DIRECTIVE: Reproduce the stretch from the line containing "800x421 pixels. Task: Expand" through the line containing "pyautogui.click(x=95, y=403)", both lines included and unchanged. Leave the pictures out.

DATASET RECORDS:
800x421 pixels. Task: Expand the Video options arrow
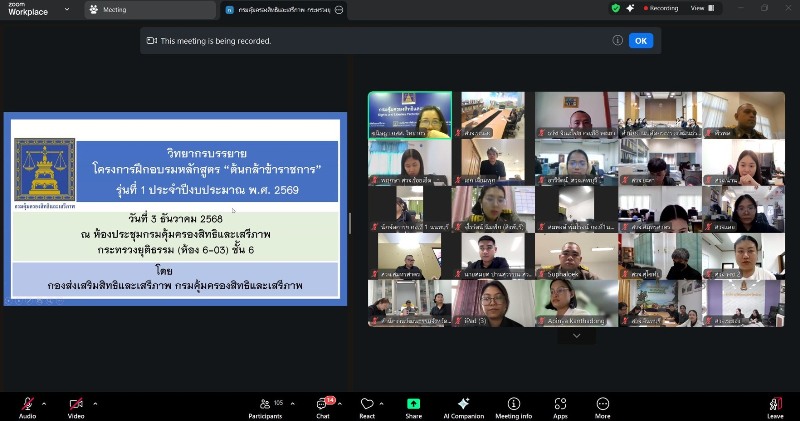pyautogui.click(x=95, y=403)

...

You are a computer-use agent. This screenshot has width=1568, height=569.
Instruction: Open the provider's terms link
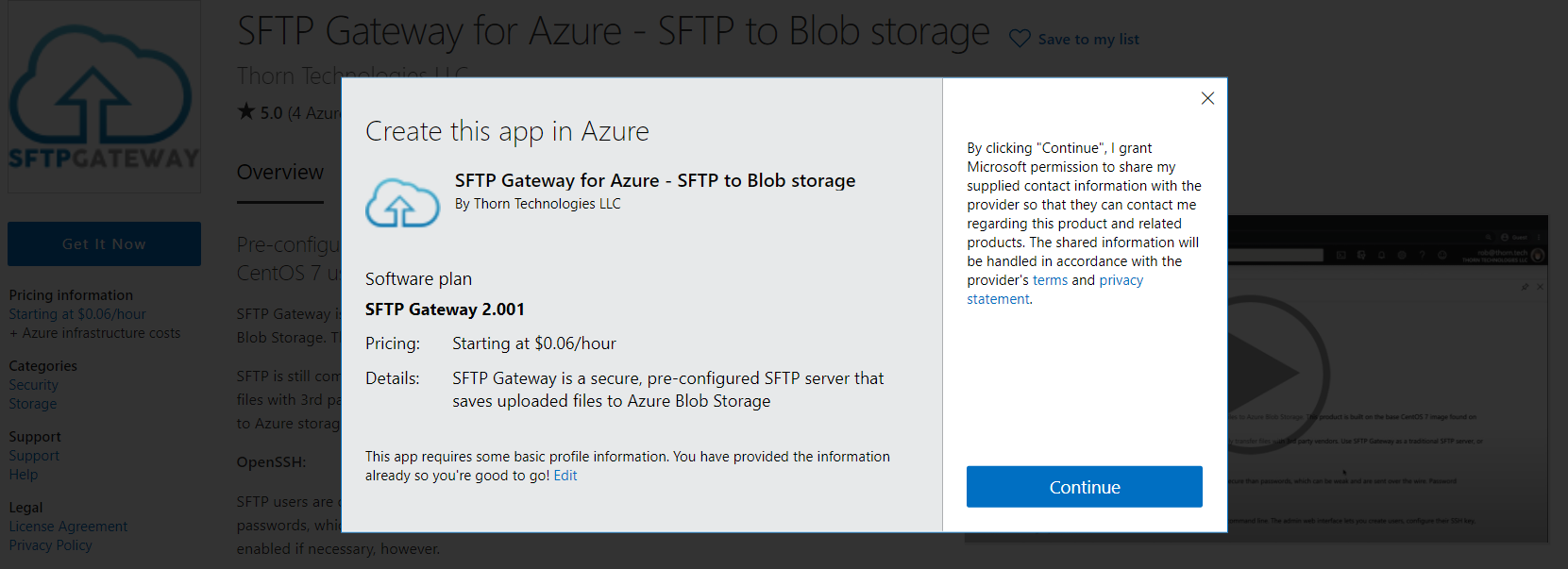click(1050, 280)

RESPONSE TO THIS TASK:
800x421 pixels. Task: Expand the Video options arrow
pyautogui.click(x=95, y=403)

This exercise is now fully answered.